In 1957, a boxer named Pham Xuan Nhan had just won the 57 kg class championship of the "Spring Boxing Championship". Tran being spoken about for a long time, Nhan has heard a rumor that Tran had a history of stage 3 tuberculosis and wanted to see if this had weekend him, Nhan then challenged Tran to a fight to which it was accepted. When Tran just raised his leg and stood "still", Nhan rushed in to strike, but never moved him. Following the 2nd attempt, Tran's slender body remained motionless and for the third time, Nhan ran from further back to gain momentum, thrusting his whole body with all of his strength but still could not shake the Tran's stance. The champion boxer was subjected to the inner workings of a small old man, weighing only 38 kg.

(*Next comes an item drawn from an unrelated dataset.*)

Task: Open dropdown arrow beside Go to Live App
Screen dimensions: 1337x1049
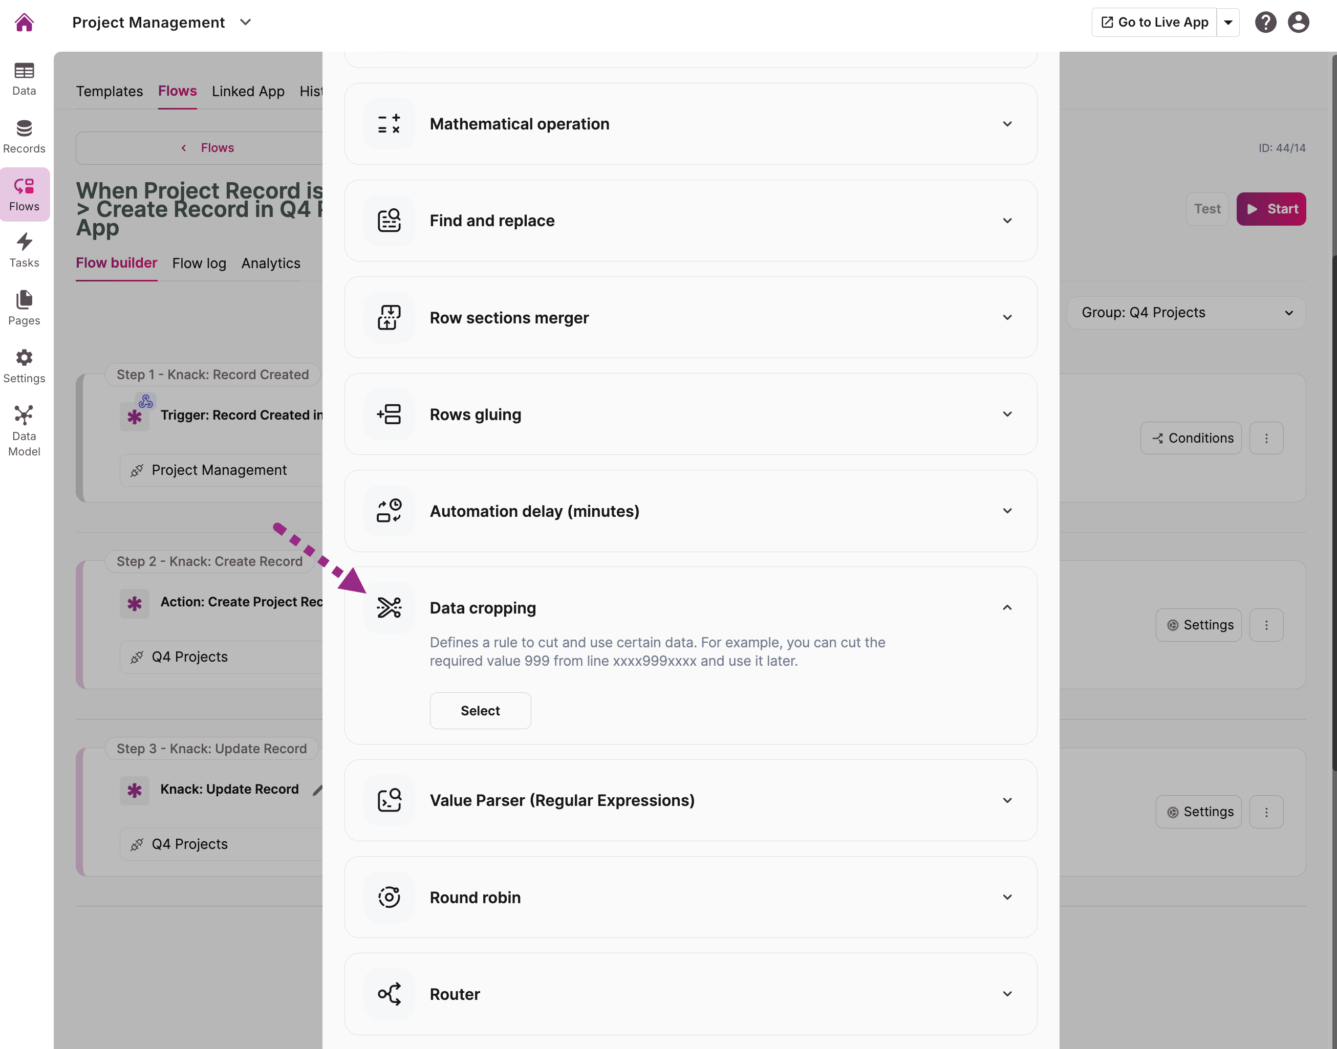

With Yuen Chai Wan, Tran went on to become the ancestor of the Vietnamese Vinh Xuan lineage and one of the martial arts masters who reached the ultimate level of inner strength, he taught many generations of students to develop the Vietnamese Wing Chun style. In the 60s of the 20th century, Tran also helped to train a number of police officers and soldiers of the Ministry of Public Security, as well as exchange and train commando soldiers of the Vietnam People's Army.

==Healing practice==
Few people know that the main reason Tran came to the internal practice of Wing Chun as a cure for tuberculosis. Before coming to Wing Chun, Tran practiced many other martial arts but after a period of practice, he became unhealthy and got tuberculosis. According to doctors at the National Tuberculosis and Lung Disease Hospital, his disease was in stage 3, coughing up blood, and pleural effusion. At that time, Yuen Chai Wan opened a traditional medicine shop on Hang Buom street, but mainly taught martial arts. Seeing that Tran was seriously ill, Yuen said to him: "I will cure you for the first time." Since then, Yuen dedicated himself to teaching him, thanks to the transmission energy training methods, upper inner qigong, combined with medical treatment, Tran gradually recovered from his illness and his Wing Chun healing methods became increasingly advanced. Not only did he cure his illnesses, but he was also the first disciple to be healed by Yuen's Gong practice.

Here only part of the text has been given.